* [Supplied information]
------------------------------

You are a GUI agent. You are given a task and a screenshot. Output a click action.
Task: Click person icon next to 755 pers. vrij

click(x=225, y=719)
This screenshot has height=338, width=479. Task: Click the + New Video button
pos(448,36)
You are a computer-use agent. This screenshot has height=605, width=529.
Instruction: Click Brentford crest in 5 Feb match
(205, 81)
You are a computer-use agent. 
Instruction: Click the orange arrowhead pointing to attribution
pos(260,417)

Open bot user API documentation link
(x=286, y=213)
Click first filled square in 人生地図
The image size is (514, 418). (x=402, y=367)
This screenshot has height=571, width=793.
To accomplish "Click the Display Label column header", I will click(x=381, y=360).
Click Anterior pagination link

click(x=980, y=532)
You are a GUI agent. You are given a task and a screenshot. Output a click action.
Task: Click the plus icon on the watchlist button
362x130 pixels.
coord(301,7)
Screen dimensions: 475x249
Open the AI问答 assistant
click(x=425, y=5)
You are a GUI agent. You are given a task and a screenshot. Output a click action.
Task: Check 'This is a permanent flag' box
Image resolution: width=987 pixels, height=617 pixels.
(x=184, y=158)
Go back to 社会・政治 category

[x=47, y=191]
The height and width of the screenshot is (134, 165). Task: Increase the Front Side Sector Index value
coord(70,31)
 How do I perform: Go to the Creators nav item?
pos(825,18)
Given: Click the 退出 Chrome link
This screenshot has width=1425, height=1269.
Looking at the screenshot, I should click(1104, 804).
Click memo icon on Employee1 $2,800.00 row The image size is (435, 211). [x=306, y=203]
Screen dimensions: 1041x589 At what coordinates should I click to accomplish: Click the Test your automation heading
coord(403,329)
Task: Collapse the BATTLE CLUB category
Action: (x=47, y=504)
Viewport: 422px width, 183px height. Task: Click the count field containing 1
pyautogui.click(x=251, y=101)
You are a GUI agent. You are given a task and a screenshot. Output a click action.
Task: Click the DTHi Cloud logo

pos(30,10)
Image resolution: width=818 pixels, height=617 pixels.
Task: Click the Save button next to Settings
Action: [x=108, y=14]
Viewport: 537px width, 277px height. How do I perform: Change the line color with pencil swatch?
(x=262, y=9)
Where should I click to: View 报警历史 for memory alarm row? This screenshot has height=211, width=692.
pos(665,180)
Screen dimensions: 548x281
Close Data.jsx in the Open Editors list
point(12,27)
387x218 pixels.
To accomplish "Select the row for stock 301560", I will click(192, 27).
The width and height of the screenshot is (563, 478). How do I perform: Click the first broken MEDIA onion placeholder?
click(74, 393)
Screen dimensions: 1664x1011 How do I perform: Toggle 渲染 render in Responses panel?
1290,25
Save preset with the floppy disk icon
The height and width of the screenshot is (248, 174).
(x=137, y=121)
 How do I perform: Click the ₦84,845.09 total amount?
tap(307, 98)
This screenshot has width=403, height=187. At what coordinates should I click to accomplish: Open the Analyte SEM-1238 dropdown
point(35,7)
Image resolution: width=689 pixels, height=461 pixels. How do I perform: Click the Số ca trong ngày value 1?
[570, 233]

------------------------------

Show each line of the listing above that contains the word "icon", counting only matches in the same case.

Task: Click person icon next to 755 pers. vrij
Task: Click the plus icon on the watchlist button
Click memo icon on Employee1 $2,800.00 row The image size is (435, 211). [x=306, y=203]
Save preset with the floppy disk icon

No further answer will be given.